------ TEXTO DE REFERÊNCIA
Comentário do Evangelho: O Administrador astucioso

Evangelho do 25º domingo do Tempo Comum (Ano C). "Quem é fiel nas pequenas coisas também é fiel nas grandes". O espírito do Evangelho requer um estilo de vida sério, cheio de alegria, trabalho, honestidade e respeito pelos outros.

Evangelho (Lc 16,1-13)

Naquele tempo, Jesus dizia aos discípulos:

“Um homem rico tinha um administrador que foi acusado de esbanjar os seus bens. Ele o chamou e lhe disse: ‘Que é isto que ouço a teu respeito? Presta contas da tua administração, pois já não podes mais administrar meus bens’. O administrador então começou a refletir: ‘O senhor vai me tirar a administração. Que vou fazer? Para cavar, não tenho forças; de mendigar, tenho vergonha. Ah! Já sei o que fazer, para que alguém me receba em sua casa quando eu for afastado da administração’. Então ele chamou cada um dos que estavam devendo ao seu patrão. E perguntou ao primeiro: ‘Quanto deves ao meu patrão?’ Ele respondeu: ‘Cem barris de óleo!’ O administrador disse: ‘Pega a tua conta, senta-te, depressa, e escreve cinquenta!’ Depois ele perguntou a outro: ‘E tu, quanto deves?’ Ele respondeu: ‘Cem medidas de trigo’. O administrador disse: ‘Pega tua conta e escreve oitenta’. E o senhor elogiou o administrador desonesto, porque ele agiu com esperteza. Com efeito, os filhos deste mundo são mais espertos em seus negócios do que os filhos da luz.

E eu vos digo: Usai o dinheiro injusto para fazer amigos, pois, quando acabar, eles vos receberão nas moradas eternas.

Quem é fiel nas pequenas coisas também é fiel nas grandes, e quem é injusto nas pequenas também é injusto nas grandes. Por isso, se vós não sois fiéis no uso do dinheiro injusto, quem vos confiará o verdadeiro bem? E se não sois fiéis no que é dos outros, quem vos dará aquilo que é vosso?

Ninguém pode servir a dois senhores, porque ou odiará um e amará o outro, ou se apegará a um e desprezará o outro. Vós não podeis servir a Deus e ao dinheiro”.


Esta é uma passagem evangélica desconcertante, porque Jesus louva a sagacidade de alguém que, à primeira vista, parece um patife, infiel ao seu patrão. No entanto, se tivermos em conta alguns detalhes da história e o que acontecia com frequência no contexto social da Palestina naquela época, pode-se arriscar uma possível explicação que ajuda a entender melhor o que o texto diz.
------------
*ENUNCIADO DA TAREFA*: Transcreva do comentário sobre o administrador astucioso o trecho que vai de "Comentário do Evangelho: O" até "Evangelho (Lc 16,1-13)". Os dados apresentados depois deste texto são um material independente dele.
------ DADOS FORNECIDOS
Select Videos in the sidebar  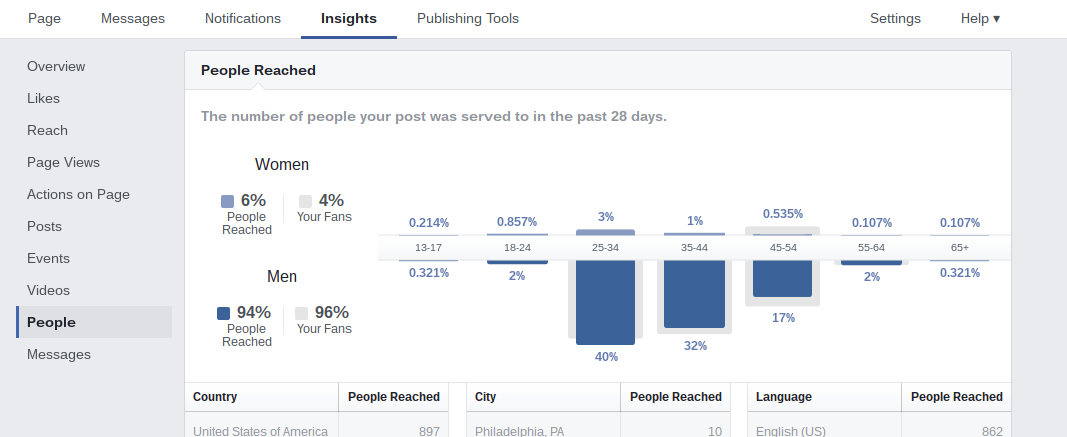[x=48, y=291]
------------
*RESOLUÇÃO DO PROBLEMA*:
Comentário do Evangelho: O Administrador astucioso

Evangelho do 25º domingo do Tempo Comum (Ano C). "Quem é fiel nas pequenas coisas também é fiel nas grandes". O espírito do Evangelho requer um estilo de vida sério, cheio de alegria, trabalho, honestidade e respeito pelos outros.

Evangelho (Lc 16,1-13)